[[ RECORD SET, beginning ]]

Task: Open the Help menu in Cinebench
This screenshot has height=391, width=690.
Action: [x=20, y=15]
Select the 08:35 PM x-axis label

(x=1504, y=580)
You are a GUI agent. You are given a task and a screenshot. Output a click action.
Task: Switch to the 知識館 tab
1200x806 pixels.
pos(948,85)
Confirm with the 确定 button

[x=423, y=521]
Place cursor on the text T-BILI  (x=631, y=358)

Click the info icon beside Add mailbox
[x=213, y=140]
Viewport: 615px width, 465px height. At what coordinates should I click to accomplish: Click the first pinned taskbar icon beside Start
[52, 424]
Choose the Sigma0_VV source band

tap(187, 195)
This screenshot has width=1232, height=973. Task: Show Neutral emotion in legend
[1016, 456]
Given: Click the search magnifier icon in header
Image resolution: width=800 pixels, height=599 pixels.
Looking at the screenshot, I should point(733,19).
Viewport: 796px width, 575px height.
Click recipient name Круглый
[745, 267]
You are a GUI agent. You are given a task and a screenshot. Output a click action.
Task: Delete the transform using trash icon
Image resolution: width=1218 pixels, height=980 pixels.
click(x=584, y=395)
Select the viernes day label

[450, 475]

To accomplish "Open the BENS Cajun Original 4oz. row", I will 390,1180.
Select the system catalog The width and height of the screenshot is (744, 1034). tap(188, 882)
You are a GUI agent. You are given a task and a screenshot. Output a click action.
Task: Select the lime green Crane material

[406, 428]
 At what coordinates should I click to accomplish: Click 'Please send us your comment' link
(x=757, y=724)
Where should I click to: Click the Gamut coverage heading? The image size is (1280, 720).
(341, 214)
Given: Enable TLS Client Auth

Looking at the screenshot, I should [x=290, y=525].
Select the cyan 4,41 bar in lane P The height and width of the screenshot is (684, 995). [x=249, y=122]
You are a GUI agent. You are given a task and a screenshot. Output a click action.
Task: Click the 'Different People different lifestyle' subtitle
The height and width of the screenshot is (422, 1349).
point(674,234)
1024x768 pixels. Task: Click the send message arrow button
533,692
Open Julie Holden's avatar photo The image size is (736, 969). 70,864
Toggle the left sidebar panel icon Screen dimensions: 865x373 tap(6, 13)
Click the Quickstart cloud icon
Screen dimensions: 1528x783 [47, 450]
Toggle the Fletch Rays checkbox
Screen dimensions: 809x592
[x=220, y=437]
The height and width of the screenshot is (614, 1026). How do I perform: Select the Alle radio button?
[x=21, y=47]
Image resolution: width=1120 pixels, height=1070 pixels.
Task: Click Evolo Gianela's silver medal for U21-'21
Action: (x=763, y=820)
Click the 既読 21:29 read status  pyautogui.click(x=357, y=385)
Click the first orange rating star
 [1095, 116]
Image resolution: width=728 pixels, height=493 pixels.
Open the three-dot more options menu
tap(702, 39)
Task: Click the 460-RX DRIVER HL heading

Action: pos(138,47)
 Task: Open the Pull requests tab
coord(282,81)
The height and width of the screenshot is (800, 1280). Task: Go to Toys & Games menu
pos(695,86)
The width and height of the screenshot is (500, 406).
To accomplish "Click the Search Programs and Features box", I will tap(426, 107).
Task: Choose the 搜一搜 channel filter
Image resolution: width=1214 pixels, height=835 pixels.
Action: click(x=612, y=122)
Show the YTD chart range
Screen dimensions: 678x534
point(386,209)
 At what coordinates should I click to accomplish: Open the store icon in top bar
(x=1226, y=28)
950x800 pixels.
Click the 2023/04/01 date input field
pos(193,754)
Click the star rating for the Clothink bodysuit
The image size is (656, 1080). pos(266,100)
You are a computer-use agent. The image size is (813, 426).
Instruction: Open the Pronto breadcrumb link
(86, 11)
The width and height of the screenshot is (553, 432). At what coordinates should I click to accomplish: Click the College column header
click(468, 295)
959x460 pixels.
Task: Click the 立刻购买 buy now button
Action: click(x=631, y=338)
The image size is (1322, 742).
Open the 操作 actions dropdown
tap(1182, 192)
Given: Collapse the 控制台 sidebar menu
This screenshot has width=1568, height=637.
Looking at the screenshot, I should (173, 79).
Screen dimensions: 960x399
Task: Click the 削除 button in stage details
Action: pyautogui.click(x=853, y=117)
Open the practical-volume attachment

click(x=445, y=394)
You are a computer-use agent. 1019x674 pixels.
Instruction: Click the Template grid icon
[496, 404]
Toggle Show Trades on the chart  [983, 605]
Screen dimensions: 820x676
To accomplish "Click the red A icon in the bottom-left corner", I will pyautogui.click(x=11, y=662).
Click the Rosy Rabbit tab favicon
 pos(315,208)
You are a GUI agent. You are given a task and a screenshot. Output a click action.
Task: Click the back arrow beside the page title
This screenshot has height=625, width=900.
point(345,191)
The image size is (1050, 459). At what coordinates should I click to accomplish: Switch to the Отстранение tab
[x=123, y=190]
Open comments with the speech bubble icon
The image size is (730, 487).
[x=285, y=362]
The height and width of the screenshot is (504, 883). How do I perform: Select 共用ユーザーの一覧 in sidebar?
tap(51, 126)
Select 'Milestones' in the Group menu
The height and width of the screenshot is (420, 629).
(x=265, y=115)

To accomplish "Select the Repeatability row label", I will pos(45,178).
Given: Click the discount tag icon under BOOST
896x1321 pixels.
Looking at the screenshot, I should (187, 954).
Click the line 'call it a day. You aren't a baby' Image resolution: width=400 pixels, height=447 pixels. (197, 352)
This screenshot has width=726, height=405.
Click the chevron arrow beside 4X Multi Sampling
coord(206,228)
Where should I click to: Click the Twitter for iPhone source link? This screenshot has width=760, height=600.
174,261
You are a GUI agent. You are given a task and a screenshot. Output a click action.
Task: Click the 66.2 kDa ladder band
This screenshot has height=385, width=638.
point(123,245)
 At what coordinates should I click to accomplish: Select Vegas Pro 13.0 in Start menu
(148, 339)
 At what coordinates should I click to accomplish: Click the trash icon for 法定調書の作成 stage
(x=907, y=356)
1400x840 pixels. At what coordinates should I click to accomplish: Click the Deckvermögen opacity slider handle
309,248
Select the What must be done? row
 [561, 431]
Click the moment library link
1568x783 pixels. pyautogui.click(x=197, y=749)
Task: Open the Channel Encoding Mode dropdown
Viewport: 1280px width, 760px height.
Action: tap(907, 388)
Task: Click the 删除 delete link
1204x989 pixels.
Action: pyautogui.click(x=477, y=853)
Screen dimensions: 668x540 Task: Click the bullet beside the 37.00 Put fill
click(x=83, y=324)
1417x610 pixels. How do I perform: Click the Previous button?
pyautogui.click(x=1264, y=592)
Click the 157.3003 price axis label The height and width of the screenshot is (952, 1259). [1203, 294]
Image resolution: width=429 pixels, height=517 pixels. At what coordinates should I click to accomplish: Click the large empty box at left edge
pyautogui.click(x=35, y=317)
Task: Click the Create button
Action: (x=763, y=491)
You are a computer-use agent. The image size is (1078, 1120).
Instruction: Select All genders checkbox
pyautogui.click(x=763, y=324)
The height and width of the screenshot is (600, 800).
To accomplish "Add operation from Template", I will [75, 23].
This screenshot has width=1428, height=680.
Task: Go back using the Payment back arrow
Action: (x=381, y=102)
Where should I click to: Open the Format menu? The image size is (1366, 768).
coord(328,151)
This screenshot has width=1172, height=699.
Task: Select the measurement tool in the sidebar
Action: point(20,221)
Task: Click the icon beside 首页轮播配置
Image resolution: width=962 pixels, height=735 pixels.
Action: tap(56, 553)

[[ RECORD SET, end ]]

- WHAT TO PRODUCE: Write out every entry above exactly as given.

- ANSWER TO THIS EXERCISE:
Task: Open the Help menu in Cinebench
This screenshot has height=391, width=690.
Action: [x=20, y=15]
Select the 08:35 PM x-axis label

(x=1504, y=580)
You are a GUI agent. You are given a task and a screenshot. Output a click action.
Task: Switch to the 知識館 tab
1200x806 pixels.
pos(948,85)
Confirm with the 确定 button

[x=423, y=521]
Place cursor on the text T-BILI  (x=631, y=358)

Click the info icon beside Add mailbox
[x=213, y=140]
Viewport: 615px width, 465px height. At what coordinates should I click to accomplish: Click the first pinned taskbar icon beside Start
[52, 424]
Choose the Sigma0_VV source band

tap(187, 195)
This screenshot has width=1232, height=973. Task: Show Neutral emotion in legend
[1016, 456]
Given: Click the search magnifier icon in header
Image resolution: width=800 pixels, height=599 pixels.
Looking at the screenshot, I should point(733,19).
Viewport: 796px width, 575px height.
Click recipient name Круглый
[745, 267]
You are a GUI agent. You are given a task and a screenshot. Output a click action.
Task: Delete the transform using trash icon
Image resolution: width=1218 pixels, height=980 pixels.
click(x=584, y=395)
Select the viernes day label

[450, 475]

To accomplish "Open the BENS Cajun Original 4oz. row", I will 390,1180.
Select the system catalog The width and height of the screenshot is (744, 1034). tap(188, 882)
You are a GUI agent. You are given a task and a screenshot. Output a click action.
Task: Select the lime green Crane material

[406, 428]
 At what coordinates should I click to accomplish: Click 'Please send us your comment' link
(x=757, y=724)
Where should I click to: Click the Gamut coverage heading? The image size is (1280, 720).
(341, 214)
Given: Enable TLS Client Auth

Looking at the screenshot, I should [x=290, y=525].
Select the cyan 4,41 bar in lane P The height and width of the screenshot is (684, 995). [x=249, y=122]
You are a GUI agent. You are given a task and a screenshot. Output a click action.
Task: Click the 'Different People different lifestyle' subtitle
The height and width of the screenshot is (422, 1349).
point(674,234)
1024x768 pixels. Task: Click the send message arrow button
533,692
Open Julie Holden's avatar photo The image size is (736, 969). 70,864
Toggle the left sidebar panel icon Screen dimensions: 865x373 tap(6, 13)
Click the Quickstart cloud icon
Screen dimensions: 1528x783 [47, 450]
Toggle the Fletch Rays checkbox
Screen dimensions: 809x592
[x=220, y=437]
The height and width of the screenshot is (614, 1026). How do I perform: Select the Alle radio button?
[x=21, y=47]
Image resolution: width=1120 pixels, height=1070 pixels.
Task: Click Evolo Gianela's silver medal for U21-'21
Action: (x=763, y=820)
Click the 既読 21:29 read status  pyautogui.click(x=357, y=385)
Click the first orange rating star
 [1095, 116]
Image resolution: width=728 pixels, height=493 pixels.
Open the three-dot more options menu
tap(702, 39)
Task: Click the 460-RX DRIVER HL heading

Action: pos(138,47)
 Task: Open the Pull requests tab
coord(282,81)
The height and width of the screenshot is (800, 1280). Task: Go to Toys & Games menu
pos(695,86)
The width and height of the screenshot is (500, 406).
To accomplish "Click the Search Programs and Features box", I will tap(426, 107).
Task: Choose the 搜一搜 channel filter
Image resolution: width=1214 pixels, height=835 pixels.
Action: click(x=612, y=122)
Show the YTD chart range
Screen dimensions: 678x534
point(386,209)
 At what coordinates should I click to accomplish: Open the store icon in top bar
(x=1226, y=28)
950x800 pixels.
Click the 2023/04/01 date input field
pos(193,754)
Click the star rating for the Clothink bodysuit
The image size is (656, 1080). pos(266,100)
You are a computer-use agent. The image size is (813, 426).
Instruction: Open the Pronto breadcrumb link
(86, 11)
The width and height of the screenshot is (553, 432). At what coordinates should I click to accomplish: Click the College column header
click(468, 295)
959x460 pixels.
Task: Click the 立刻购买 buy now button
Action: click(x=631, y=338)
The image size is (1322, 742).
Open the 操作 actions dropdown
tap(1182, 192)
Given: Collapse the 控制台 sidebar menu
This screenshot has width=1568, height=637.
Looking at the screenshot, I should (173, 79).
Screen dimensions: 960x399
Task: Click the 削除 button in stage details
Action: pyautogui.click(x=853, y=117)
Open the practical-volume attachment

click(x=445, y=394)
You are a computer-use agent. 1019x674 pixels.
Instruction: Click the Template grid icon
[496, 404]
Toggle Show Trades on the chart  [983, 605]
Screen dimensions: 820x676
To accomplish "Click the red A icon in the bottom-left corner", I will pyautogui.click(x=11, y=662).
Click the Rosy Rabbit tab favicon
 pos(315,208)
You are a GUI agent. You are given a task and a screenshot. Output a click action.
Task: Click the back arrow beside the page title
This screenshot has height=625, width=900.
point(345,191)
The image size is (1050, 459). At what coordinates should I click to accomplish: Switch to the Отстранение tab
[x=123, y=190]
Open comments with the speech bubble icon
The image size is (730, 487).
[x=285, y=362]
The height and width of the screenshot is (504, 883). How do I perform: Select 共用ユーザーの一覧 in sidebar?
tap(51, 126)
Select 'Milestones' in the Group menu
The height and width of the screenshot is (420, 629).
(x=265, y=115)

To accomplish "Select the Repeatability row label", I will pos(45,178).
Given: Click the discount tag icon under BOOST
896x1321 pixels.
Looking at the screenshot, I should (187, 954).
Click the line 'call it a day. You aren't a baby' Image resolution: width=400 pixels, height=447 pixels. (197, 352)
This screenshot has width=726, height=405.
Click the chevron arrow beside 4X Multi Sampling
coord(206,228)
Where should I click to: Click the Twitter for iPhone source link? This screenshot has width=760, height=600.
174,261
You are a GUI agent. You are given a task and a screenshot. Output a click action.
Task: Click the 66.2 kDa ladder band
This screenshot has height=385, width=638.
point(123,245)
 At what coordinates should I click to accomplish: Select Vegas Pro 13.0 in Start menu
(148, 339)
 At what coordinates should I click to accomplish: Click the trash icon for 法定調書の作成 stage
(x=907, y=356)
1400x840 pixels. At what coordinates should I click to accomplish: Click the Deckvermögen opacity slider handle
309,248
Select the What must be done? row
 [561, 431]
Click the moment library link
1568x783 pixels. pyautogui.click(x=197, y=749)
Task: Open the Channel Encoding Mode dropdown
Viewport: 1280px width, 760px height.
Action: tap(907, 388)
Task: Click the 删除 delete link
1204x989 pixels.
Action: pyautogui.click(x=477, y=853)
Screen dimensions: 668x540 Task: Click the bullet beside the 37.00 Put fill
click(x=83, y=324)
1417x610 pixels. How do I perform: Click the Previous button?
pyautogui.click(x=1264, y=592)
Click the 157.3003 price axis label The height and width of the screenshot is (952, 1259). [1203, 294]
Image resolution: width=429 pixels, height=517 pixels. At what coordinates should I click to accomplish: Click the large empty box at left edge
pyautogui.click(x=35, y=317)
Task: Click the Create button
Action: (x=763, y=491)
You are a computer-use agent. The image size is (1078, 1120).
Instruction: Select All genders checkbox
pyautogui.click(x=763, y=324)
The height and width of the screenshot is (600, 800).
To accomplish "Add operation from Template", I will [75, 23].
This screenshot has width=1428, height=680.
Task: Go back using the Payment back arrow
Action: (x=381, y=102)
Where should I click to: Open the Format menu? The image size is (1366, 768).
coord(328,151)
This screenshot has width=1172, height=699.
Task: Select the measurement tool in the sidebar
Action: point(20,221)
Task: Click the icon beside 首页轮播配置
Image resolution: width=962 pixels, height=735 pixels.
Action: tap(56, 553)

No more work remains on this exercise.